5. Quanto ao Presidente Marcelo há que louvar a circunstância de ter posto logo as cartas na mesa e dito ao que vinha. Surpreendeu por isso e por persistir na procura de soluções junto do PCP, do Bloco e da Madeira. Simultaneamente, criou diversões para a comunicação social. Desta vez foi com uma ida ao Multibanco. A anterior foi andar às voltas de carro da Faculdade de Direito, no dia da sua reeleição, baralhando os jornalistas. Como aqui se escreveu antes da reeleição, ninguém podia esperar que ele mudasse. Cada um é como é. Ele é assim: verdadeiramente imprevisível, um pouco inseguro e traquinas. Adora estratégias e factos políticos, mesmo que às vezes o deixem atado por um tempo. Mas, reconheça-se, que, apesar disso, não perde o sentido de Estado.
6. Deixemos a política pura. Todos os portugueses estão hoje cientes do caos que reina na área da saúde. O SNS está a colapsar, como se vê pelos hospitais do Estado, dos quais o de Setúbal é o paradigma. A eficácia está também a diminuir em entidades privadas que rebentam pelas costuras, com a multiplicação de seguros de saúde por parte de cidadãos assustados. Qualquer dia, é preciso fixar residência em Espanha para ter médico. Além de múltiplas situações lamentáveis, verifica-se também que, quando se tenta pôr costuras novas ou renovadas em certas unidades públicas, as soluções são muitas vezes inadequadas e frágeis. Que o diga quem se dirija ao Serviço de Doenças Infecciosas do Egas Moniz, em Lisboa. A proliferação de equipamentos no exterior da unidade – provavelmente a única localização possível – faz lembrar uma indústria tradicional. A ausência de sinalética, a entrada pela retaguarda e a exiguidade da sala de espera saltam à vista e desesperam quem ali vai. Vá lá que o contraste é feito pelo atendimento competente e atencioso dado aos utentes, os quais, cada vez mais, têm de ter a dupla designação de doentes e pacientes.

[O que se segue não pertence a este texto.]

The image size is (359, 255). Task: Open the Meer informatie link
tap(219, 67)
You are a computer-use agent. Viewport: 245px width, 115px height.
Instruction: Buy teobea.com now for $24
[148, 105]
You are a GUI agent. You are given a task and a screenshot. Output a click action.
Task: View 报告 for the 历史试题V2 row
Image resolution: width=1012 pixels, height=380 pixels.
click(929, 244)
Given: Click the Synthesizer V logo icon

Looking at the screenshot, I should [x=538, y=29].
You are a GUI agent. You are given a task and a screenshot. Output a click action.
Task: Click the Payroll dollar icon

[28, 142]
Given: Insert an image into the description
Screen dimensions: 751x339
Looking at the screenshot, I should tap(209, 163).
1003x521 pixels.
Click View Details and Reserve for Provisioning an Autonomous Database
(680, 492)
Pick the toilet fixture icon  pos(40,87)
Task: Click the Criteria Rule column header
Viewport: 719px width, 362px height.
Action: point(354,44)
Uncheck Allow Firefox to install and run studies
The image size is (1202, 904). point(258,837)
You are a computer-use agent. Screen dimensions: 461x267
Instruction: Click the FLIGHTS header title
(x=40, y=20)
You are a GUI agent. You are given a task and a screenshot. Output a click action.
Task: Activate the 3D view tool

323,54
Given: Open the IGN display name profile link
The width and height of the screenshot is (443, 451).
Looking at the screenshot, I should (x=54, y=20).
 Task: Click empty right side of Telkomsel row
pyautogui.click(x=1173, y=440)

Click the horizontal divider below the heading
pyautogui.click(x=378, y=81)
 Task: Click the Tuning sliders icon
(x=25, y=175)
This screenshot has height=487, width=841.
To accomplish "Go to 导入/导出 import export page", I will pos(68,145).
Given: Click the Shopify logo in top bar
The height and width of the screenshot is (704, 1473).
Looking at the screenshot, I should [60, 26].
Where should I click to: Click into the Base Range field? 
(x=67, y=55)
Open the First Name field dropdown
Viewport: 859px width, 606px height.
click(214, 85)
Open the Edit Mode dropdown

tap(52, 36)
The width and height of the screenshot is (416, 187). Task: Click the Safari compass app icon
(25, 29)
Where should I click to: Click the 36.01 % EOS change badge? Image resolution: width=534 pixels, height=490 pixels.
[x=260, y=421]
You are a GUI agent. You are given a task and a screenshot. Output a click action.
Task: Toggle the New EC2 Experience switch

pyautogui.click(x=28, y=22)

7. Segundo o Observador, a GNR está a analisar vestígios orgânicos e papel higiénico no sentido de provar que o trabalhador atropelado pelo carro do ministro Cabrita não estava propriamente a trabalhar na faixa central da A6, pouco antes de ser colhido. Estas diligências somam-se a outras e a comportamentos no sentido de desresponsabilizar o ministro. É tempo de se exigir o levantamento do segredo de justiça, a responsabilização política do chefe do Governo por encobrimento e de abrir um inquérito ao procedimento da GNR. Eis um caso em que manifestamente a oposição de direita moderada desertou.
8. Foi feita a sinalização do aparecimento de vespas asiáticas no parque Eduardo VII, em Lisboa. Os dados foram devidamente transmitidos a quem de direito, salvo ao ICN (suposto Instituto da Conservação da Natureza), onde não se atendem telefones. Ninguém fez rigorosamente nada, nem contactou a pessoa que deu o alerta (no caso o cronista). Carlos Moedas terá muito que fazer em muitas áreas com a proteção civil municipal e bombeiros. E também com ciclistas e trotinetistas. Até quando vão andar por todo lado sem seguro, colhendo peões, batendo em carros, fugindo a seguir, sem nunca serem incomodados pelas múltiplas forças policiais que todos pagamos?